• **Consignes rédigées**:
1. Dans l'extrait sur le règlement collectif de dettes, pourquoi la cour du travail juge-t-elle recevable l'appel du médiateur alors que l'article 1675/19, §3 du Code judiciaire l'exclut ? Répondez en une à trois phrases.
2. Prolongez l'extrait sur le règlement collectif de dettes à la suite de sa dernière phrase.

• **Extrait choisi**:
————

Attention jurisprudence fraîche ! (octobre-novembre-décembre 2016)

RCD

Attention, jurisprudence fraîche!

Voici une nouvelle livraison de décisions de justice ayant trait au règlement collectif de dettes (RCD), que nous avons sélectionnées afin d’éclairer les dernières tendances jurisprudentielles issues de différentes juridictions francophones. Ces décisions ont été rassemblées avec le concours des greffes et de différents relais, comme les syndics de médiateurs de dettes, et présentées au comité de rédaction de la revue pour sélection. En voici la recension.

CT Liège (division de Liège, 5e ch.), 9 août 2016, RG n°2016/AL/267

S’il peut se plaindre légitimement de ce que les droits de la défense et le principe contradictoire ont été gravement violés à son détriment, le médiateur de dettes dispose d’un recours contre la réduction non fondée de sa demande de taxation de ses frais et honoraires, même lorsque la décision de taxation ne fait pas partie d’un jugement homologuant un plan de règlement amiable ou arrêtant un plan de règlement judiciaire.

Le médiateur de dettes demandait la taxation de l’état de frais et honoraires qu’il avait joint à un rapport annuel. Le tribunal du travail a taxé cet état, mais en réduisant le montant revendiqué par le médiateur de dettes.

En effet, une annotation manuscrite apposée sur l’état a révélé que le tribunal avait rejeté la somme comptabilisée par le médiateur au titre des frais de correspondance ordinaire au motif qu’aucune justification ne figurait dans le rapport en question.

L’article 4.1 de l’arrêté royal du 18 décembre 1998 établissant les règles et tarifs relatifs à la fixation des honoraires, des émoluments et des frais du médiateur de dettes permet au médiateur de dettes de réclamer un forfait de 11,82 euros (montant applicable au 1er janvier 2013) par courrier ordinaire.

Le médiateur a formé appel contre cette décision.

La cour du travail déclare son appel recevable, même si l’article 1675/19, §3 du Code judiciaire prévoit que les décisions relatives aux demandes de taxation de frais et honoraires qui ne s’intègrent pas dans un jugement homologuant un plan de règlement amiable ou arrêtant un plan de règlement judiciaire ne sont susceptibles ni d’opposition ni d’appel.

Pour la cour, il s’agit en effet d’un appel-nullité.

«L’appel-nullité restaure un droit d’appel, pourtant interdit par la loi, lorsque la décision est atteinte d’un vice grave.»

————

• **Données brutes**:
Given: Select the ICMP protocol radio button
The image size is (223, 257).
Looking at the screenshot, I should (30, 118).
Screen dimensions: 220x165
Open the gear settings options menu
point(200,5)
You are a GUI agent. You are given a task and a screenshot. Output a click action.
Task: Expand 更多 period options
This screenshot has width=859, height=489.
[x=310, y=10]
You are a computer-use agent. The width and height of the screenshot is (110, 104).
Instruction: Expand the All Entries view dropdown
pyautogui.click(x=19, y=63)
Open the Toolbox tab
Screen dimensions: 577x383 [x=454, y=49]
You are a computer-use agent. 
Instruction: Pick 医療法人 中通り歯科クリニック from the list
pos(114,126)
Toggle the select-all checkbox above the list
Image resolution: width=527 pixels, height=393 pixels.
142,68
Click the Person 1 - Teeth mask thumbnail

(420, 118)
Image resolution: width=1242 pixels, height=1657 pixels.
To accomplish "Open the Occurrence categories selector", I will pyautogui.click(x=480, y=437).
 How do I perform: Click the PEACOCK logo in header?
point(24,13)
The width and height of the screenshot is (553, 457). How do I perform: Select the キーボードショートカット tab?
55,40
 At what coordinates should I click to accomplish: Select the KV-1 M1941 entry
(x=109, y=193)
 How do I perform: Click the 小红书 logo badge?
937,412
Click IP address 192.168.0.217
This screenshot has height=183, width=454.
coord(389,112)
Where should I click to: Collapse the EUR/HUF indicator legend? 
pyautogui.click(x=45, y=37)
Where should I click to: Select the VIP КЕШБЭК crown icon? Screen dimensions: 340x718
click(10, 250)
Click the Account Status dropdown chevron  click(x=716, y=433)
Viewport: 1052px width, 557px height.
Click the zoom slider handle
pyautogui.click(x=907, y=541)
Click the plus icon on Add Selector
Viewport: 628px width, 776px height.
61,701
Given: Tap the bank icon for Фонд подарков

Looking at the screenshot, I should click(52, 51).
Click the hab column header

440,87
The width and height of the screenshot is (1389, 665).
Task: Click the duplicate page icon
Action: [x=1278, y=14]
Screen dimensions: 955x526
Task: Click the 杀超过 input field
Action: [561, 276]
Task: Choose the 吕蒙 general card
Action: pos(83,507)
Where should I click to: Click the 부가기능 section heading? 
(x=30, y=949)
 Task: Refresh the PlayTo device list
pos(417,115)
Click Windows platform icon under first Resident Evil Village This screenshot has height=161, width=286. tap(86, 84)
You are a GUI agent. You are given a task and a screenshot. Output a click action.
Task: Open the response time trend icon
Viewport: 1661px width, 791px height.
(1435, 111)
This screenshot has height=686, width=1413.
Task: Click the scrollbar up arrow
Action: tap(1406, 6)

————

• **Réponses par consigne**:
1. La cour y voit un appel-nullité, qui restaure un droit d'appel interdit par la loi lorsque la décision est atteinte d'un vice grave. Le médiateur peut en effet se plaindre légitimement d'une grave violation, à son détriment, des droits de la défense et du principe contradictoire.

2.
La Cour de cassation avalise le concept d’appel-nullité en matière d’exécution provisoire lorsque la décision querellée a été rendue en violation des droits de la défense (cass., 1er avril 2004, Pas., 2004, I, p. 557).

Le respect des droits de la défense englobe le principe du contradictoire.

Le droit à un procès équitable emporte notamment le respect du caractère contradictoire de la procédure.

Chaque partie doit en principe avoir la faculté non seulement de faire connaître les éléments qui sont nécessaires à sa défense et au succès de ses prétentions, mais aussi de prendre connaissance et de discuter toute pièce ou observation présentée au juge en vue d’influencer la décision du tribunal.

Le juge doit respecter lui-même le principe du contradictoire (A. Fettweis, «le rôle actif du juge balisé par le principe dispositif et le respect des droits de la défense», in Au-delà de la loi? Actualités et évolutions des principes généraux du droit, Anthémis, 2006, p. 153-154).

Le concept d’appel-nullité est évoqué par la cour du travail de Liège en matière de règlement collectif de dettes (cour trav. Liège, 8 juin 2010, Rev. not. b., 2011, liv. 3049, p. 152).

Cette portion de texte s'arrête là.